Naga air bersiap untuk memukul Saito dengan aliran air lainnya. Saat kepalanya mendekati Saito terbang ke udara.
“Aaaaaaaaaaaaa!”
Sambil berteriak dia memukul kepala naga itu dengan pedang. Sisik tebal tidak bisa ditembus untuk serangan seperti itu, tetapi saat Derfflinger menyentuh kepala naga itu, ia melepaskan muatannya.
Arus listrik yang kuat mengalir ke tubuh naga air. Naga itu membeku di tempat… seluruh tubuh binatang itu memancarkan cahaya yang bersinar.

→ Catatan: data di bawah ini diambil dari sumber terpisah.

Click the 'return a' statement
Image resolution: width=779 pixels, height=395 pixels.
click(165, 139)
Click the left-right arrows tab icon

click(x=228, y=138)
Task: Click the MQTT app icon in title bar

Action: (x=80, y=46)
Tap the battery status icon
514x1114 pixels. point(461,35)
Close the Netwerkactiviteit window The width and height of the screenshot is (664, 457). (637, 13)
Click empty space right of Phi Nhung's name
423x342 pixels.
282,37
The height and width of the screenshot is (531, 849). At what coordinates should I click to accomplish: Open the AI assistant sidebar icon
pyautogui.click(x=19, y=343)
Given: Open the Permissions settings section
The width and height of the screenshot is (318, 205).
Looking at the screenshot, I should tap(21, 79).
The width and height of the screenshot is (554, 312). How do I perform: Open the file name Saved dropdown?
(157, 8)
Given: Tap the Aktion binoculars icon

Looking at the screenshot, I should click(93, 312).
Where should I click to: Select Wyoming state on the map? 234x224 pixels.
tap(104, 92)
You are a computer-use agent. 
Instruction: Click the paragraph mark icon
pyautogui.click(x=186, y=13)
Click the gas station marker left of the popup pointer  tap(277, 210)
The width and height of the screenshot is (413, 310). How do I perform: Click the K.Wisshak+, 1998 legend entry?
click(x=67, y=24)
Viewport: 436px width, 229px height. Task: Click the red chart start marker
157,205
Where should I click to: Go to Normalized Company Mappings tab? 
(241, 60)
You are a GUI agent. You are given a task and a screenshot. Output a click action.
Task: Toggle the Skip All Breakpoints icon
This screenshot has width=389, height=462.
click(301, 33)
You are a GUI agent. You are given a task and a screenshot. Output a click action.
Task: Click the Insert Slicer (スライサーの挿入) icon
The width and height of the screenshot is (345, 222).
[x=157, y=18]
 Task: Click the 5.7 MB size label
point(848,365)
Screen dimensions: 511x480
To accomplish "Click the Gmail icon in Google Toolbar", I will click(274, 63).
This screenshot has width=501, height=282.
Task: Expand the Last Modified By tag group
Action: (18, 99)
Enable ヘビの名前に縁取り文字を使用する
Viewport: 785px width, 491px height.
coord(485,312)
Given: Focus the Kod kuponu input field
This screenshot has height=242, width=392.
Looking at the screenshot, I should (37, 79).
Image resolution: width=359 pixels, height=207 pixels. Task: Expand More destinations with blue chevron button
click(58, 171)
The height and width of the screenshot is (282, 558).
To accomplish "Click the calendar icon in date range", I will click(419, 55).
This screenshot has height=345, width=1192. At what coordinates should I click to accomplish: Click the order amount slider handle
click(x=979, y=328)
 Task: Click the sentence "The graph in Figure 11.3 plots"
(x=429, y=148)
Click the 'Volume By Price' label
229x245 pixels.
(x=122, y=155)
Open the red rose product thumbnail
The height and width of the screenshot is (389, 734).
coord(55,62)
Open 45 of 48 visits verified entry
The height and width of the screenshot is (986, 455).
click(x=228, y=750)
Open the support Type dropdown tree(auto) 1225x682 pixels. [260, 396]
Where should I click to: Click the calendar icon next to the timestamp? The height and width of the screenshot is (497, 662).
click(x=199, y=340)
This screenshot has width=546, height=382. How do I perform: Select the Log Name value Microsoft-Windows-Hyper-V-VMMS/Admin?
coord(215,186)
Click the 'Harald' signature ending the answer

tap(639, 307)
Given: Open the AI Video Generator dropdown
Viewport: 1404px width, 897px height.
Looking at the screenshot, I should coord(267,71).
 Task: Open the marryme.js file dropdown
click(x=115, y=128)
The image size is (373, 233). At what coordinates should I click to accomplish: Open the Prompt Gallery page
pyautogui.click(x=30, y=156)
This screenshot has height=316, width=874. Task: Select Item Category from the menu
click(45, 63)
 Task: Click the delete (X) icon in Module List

Naga air pingsan. Perlahan-lahan runtuh ke saluran.
“Saito!”
“Tidak mungkin! Barbar!”
Tiffania dan Luctiana berlari ke arahnya.
Saito melompat ke trotoar batu dan mengacungkan pedangnya ke arah Ali yang tercengang karena terkejut.
“Kamu kalah. Kembalikan kapalnya.”
Ali menggeleng tak percaya.
“Tidak mungkin… Bagaimana bisa seorang barbar mengalahkan Shallar…”
“Lakukan Ali. Jika kamu tidak segera mengembalikan kapalnya, pertunangan dibatalkan.”
Terkejut Ali meniup peluit. Sebuah perahu yang ditarik lumba-lumba muncul di sisi lain kanal.
Dua lumba-lumba memperhatikan Luctiana dan mengembik dengan gembira.
“Ayo, masuk!” Luctiana menyarankan. Saito naik perahu, tapi tiba-tiba dicengkeram rasa sakit, dia berbaring. Tiffania bergegas membantunya.
Ketika Luctiana naik ke perahu, kata Ali.
“Kamu benar-benar egois. Aku tidak mengenalmu lagi.”
“Hah? Apa yang kamu bicarakan? Ketika masalah ini meledak kita akan menikah! Aku mencintaimu!”
Luctiana memandang curiga pada Ali yang tertegun dan mengambil tali kekang yang mengarah ke moncong lumba-lumba.